The worn paving stones discovered under a thick layer of modern concrete in Rio de Janeiro don’t look like much at first. But it was here that some million slaves from Africa took their first steps in Brazil.
“It’s a unique memorial, containing the last remaining vestiges of the slaves’ arrival,” said anthropologist Milton Guran.
Next week, the UN cultural body UNESCO will consider whether to award what’s known as Valongo Wharf world heritage status, winning protection as a site of global importance.
The wharf, or what remains of it, would join sites like the Taj Mahal in India and the ruined Inca city of Machu Picchu. UNESCO, which is meeting between July 2-12 in Krakow, Poland, already chose Rio de Janeiro as a heritage site in 2012, recognizing the city’s unique combination of landscapes between mountains and the sea.
For Valongo, the honor would make it a twin with Ile de Goree, a small island in Dakar harbor that was chosen in 1978 as the emblem of the departure points for slaves from west Africa on their way to the Americas.
Now on the other side of the Atlantic from Senegal, across the grim route known as the “middle passage,” the stones of Valongo Wharf commemorate the slaves’ arrival.
Today the Valongo site is not on the water, but well inland, following expansion of the original city. The remains were only discovered by accident in 2011 during massive works to refurbish the port area for the 2016 Olympics.

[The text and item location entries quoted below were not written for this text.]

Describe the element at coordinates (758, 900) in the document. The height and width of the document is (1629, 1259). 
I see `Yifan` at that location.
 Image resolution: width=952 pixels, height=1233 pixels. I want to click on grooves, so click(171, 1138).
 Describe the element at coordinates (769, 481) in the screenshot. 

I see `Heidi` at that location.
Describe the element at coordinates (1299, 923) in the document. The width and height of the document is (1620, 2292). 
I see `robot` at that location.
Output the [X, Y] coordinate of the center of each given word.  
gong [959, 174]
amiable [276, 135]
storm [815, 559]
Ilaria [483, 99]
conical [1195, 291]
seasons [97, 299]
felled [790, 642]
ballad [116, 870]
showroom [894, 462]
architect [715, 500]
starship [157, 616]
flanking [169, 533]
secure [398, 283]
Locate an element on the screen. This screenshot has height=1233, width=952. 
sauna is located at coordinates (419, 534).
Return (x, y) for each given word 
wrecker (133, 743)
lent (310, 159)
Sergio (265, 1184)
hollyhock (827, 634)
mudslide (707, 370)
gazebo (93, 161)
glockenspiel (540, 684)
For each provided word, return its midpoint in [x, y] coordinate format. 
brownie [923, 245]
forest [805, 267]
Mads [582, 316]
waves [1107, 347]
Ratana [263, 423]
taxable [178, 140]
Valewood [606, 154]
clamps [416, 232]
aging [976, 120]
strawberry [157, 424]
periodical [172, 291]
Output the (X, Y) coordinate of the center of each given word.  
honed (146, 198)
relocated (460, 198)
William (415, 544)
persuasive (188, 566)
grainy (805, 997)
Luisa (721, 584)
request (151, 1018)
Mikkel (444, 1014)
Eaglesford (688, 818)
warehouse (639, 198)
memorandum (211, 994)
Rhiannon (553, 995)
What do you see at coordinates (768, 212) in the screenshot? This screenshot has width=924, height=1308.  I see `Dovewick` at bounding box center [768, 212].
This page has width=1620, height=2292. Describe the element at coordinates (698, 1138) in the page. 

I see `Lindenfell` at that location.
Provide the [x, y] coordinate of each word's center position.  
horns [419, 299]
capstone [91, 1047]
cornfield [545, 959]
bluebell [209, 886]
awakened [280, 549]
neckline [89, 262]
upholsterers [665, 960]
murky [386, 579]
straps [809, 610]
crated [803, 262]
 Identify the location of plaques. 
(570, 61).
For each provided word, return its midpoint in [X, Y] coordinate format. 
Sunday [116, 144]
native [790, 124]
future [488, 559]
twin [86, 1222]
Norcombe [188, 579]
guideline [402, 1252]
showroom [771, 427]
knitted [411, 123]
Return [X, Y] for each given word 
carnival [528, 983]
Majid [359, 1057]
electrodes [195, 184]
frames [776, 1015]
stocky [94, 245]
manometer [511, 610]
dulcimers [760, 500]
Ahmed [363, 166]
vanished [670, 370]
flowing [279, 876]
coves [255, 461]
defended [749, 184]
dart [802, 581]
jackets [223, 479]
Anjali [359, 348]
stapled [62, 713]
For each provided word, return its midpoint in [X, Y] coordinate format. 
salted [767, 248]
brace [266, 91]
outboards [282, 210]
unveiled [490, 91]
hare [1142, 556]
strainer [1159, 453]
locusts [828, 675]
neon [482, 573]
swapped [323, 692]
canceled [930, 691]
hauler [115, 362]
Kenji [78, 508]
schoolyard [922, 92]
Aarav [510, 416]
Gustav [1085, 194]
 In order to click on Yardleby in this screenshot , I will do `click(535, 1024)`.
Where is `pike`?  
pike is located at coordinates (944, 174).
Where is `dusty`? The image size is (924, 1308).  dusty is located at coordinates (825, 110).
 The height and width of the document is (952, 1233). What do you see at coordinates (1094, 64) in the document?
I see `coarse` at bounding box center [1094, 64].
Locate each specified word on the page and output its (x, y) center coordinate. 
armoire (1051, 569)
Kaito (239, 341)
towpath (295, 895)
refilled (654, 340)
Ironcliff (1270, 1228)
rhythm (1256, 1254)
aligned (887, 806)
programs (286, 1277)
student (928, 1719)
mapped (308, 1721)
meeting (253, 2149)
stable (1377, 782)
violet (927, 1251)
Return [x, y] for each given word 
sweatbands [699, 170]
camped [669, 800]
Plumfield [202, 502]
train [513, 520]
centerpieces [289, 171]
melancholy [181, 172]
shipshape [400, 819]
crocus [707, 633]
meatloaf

Historians had known that this was the area where the biggest slave trade in the Americas was centered, but few Brazilians were aware. Nearby, a couple discovered by chance that their house was sitting on a mass grave of what could be tens of thousands of slaves.
Valongo is where the slaves, often emaciated and sick after the voyage, were taken to be quarantined, sorted and sold.
“Those who survived the crossing were taken straight to the slave market,” historian Claudio Honorato said.
“The whole neighborhood lived on this business. There were even manufacturers of the chains and iron collars,” Honorato, a researcher at the Institute of New Blacks, which curates the mass grave site, said.
An estimated four million or so Africans were shipped to Brazil, far more than to the United States and amounting to about 40 percent of all trans-Atlantic slaves.
With slavery only being abolished in 1888, the echoes of that traumatic history continue to sound today in a country where racism is deeply embedded.
Valongo Wharf, which was active between the end of the 18th century and the mid-19th century, can now help to shed light on that buried history.
“We knew that the Valongo Wharf was in the area, but we were surprised to find it so well preserved, even after it had been underground for so long,” said archeologist Tania Andrade Lima.
Fragments of a mid-19th century refurbishment can still be seen at the wharf when it was made to look more palatable for the arrival of Princess Teresa Cristina Maria de Bourbon, who had come to marry Emperor Pedro II.
“That work is extremely symbolic because it represents the contrast between two extremes of society: it’s as if the princess was trampling over the slaves,” Lima said.
Honorato calls that makeover of the otherwise functional, massive stone dock “the first attempt to bury the memory.”
If UNESCO recognizes Valongo’s world heritage status, that would be a sort of reparation for a “crime against humanity that is still being paid for by the descendants of the victims today.”
Guran also sees a far reaching consequence to the UNESCO label: “It will oblige Brazil to recognize its African roots” and will also encourage educational tourism.
For the neighborhood really to take off as a tourist destination, however, Rio’s authorities will have to deal with more modern problems — crime and the presence of crack addicts in the little visited area.